Lateral lumbar spine implant plate may disassemble during surgery

SPINEART's JULIET Ti LL lateral lumbar implant plates may disassemble during preparation or implant removal, causing surgical delays. The FDA is recalling 544 affected units distributed across eight US states.

What this means for you

Real risk of harm even if no illness or injury has been reported yet. Stop using the product and follow the agency's guidance.

Our severity reasoning: FDA Class II medical device with identified risk of surgical complication (disassembly during implantation or removal). No illnesses or injuries have been reported, but the potential for device failure during a critical surgical procedure places this at the risk-of-harm threshold.

Plain-English summary

SPINEART SA is recalling JULIET Ti LL lateral lumbar Ti-Life plates, components used in lumbar spinal fusion surgery. These implant plates are designed to stabilize and fuse vertebrae in the lower spine.

The plates may disassemble during the preparation stage before implantation or during surgery when the surgeon removes the implant holder. This disassembly can cause surgical delays and may prevent proper implant placement during the procedure.

The recall affects 544 units distributed across the United States, with documented distribution in New Hampshire, Texas, California, Virginia, Illinois, Rhode Island, North Carolina, and Arizona. Specific lot numbers and reference codes have been identified in FDA records.

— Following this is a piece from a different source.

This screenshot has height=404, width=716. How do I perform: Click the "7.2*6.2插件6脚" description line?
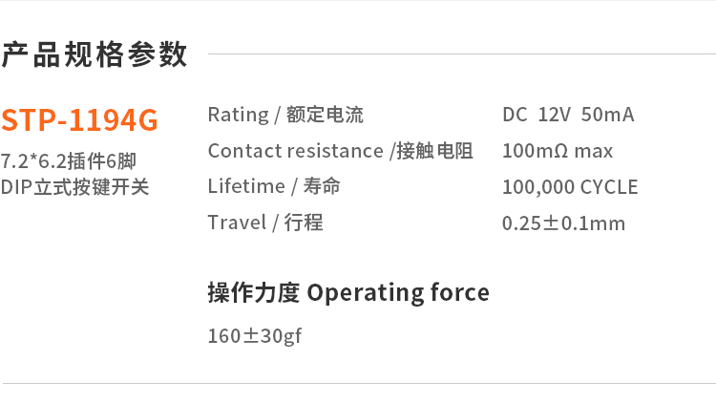click(x=68, y=161)
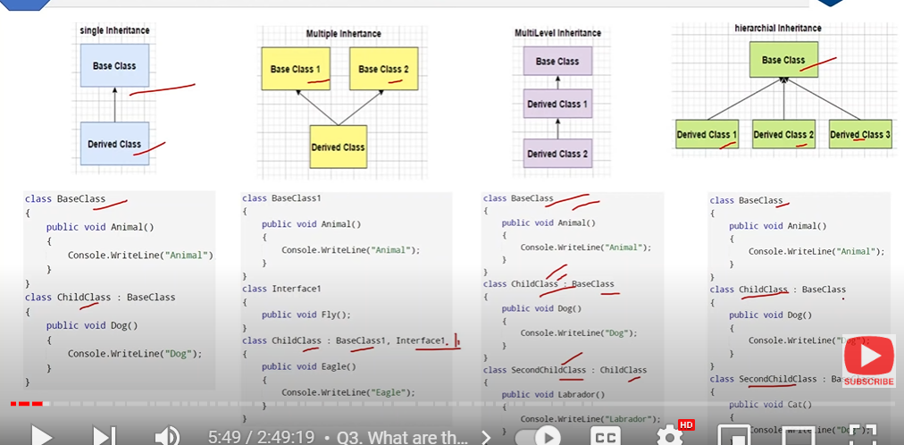
Task: Enter full screen mode
Action: click(x=860, y=436)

Surgeons and hospitals that received these implants should review affected lot numbers and consider alternative implants for upcoming procedures. Healthcare providers should contact SPINEART or the FDA for guidance on managing inventory and patient care.

The recalled product

Product
JULIET Ti LL, LATERAL LUMBAR TI-LIFE PLATE SMALL, REF: JLT-PL 02 08-S, JLT-PL 02 10-S, JLT-PL 02 12-S, JLT-PL 02 14-S, JLT-PL 02 16-S; JULIET Ti LL, LATERAL LUMBAR TI-LIFE PLATE LARGE, REF: JLT-PL 04 08-S, JLT-PL 04 10-S, JLT-PL 04 12-S, JLT-PL 04 14-S, JLT-PL 04 16-S, JLT-PL
Manufacturer
SPINEART SA
Hazard
  • device-disassembly
  • surgical-delay

Is your product affected?

Check your packaging against the codes below. If any of them match, the product is part of this recall.

Lot numbers (20)

  • REF/UDI-DI/Lot: JLT-PL 02 08-S/07640178987388/4-8826
  • 5-4142
  • 5-5377
  • 5-0643
  • 5-2431
  • JLT-PL 02 10-S/07640178987395/6-5488
  • 6-6556
  • 5-0644
  • 6-4734
  • 6-4735
  • 5-5378
  • 6-3211
  • JLT-PL 02 12-S/07640178987401/6-5489
  • 6-6558
  • 6-7645
  • 6-8734
  • 6-4732
  • 4-8828
  • 5-5379
  • 6-4733

Distribution

Distributed nationwide across the United States.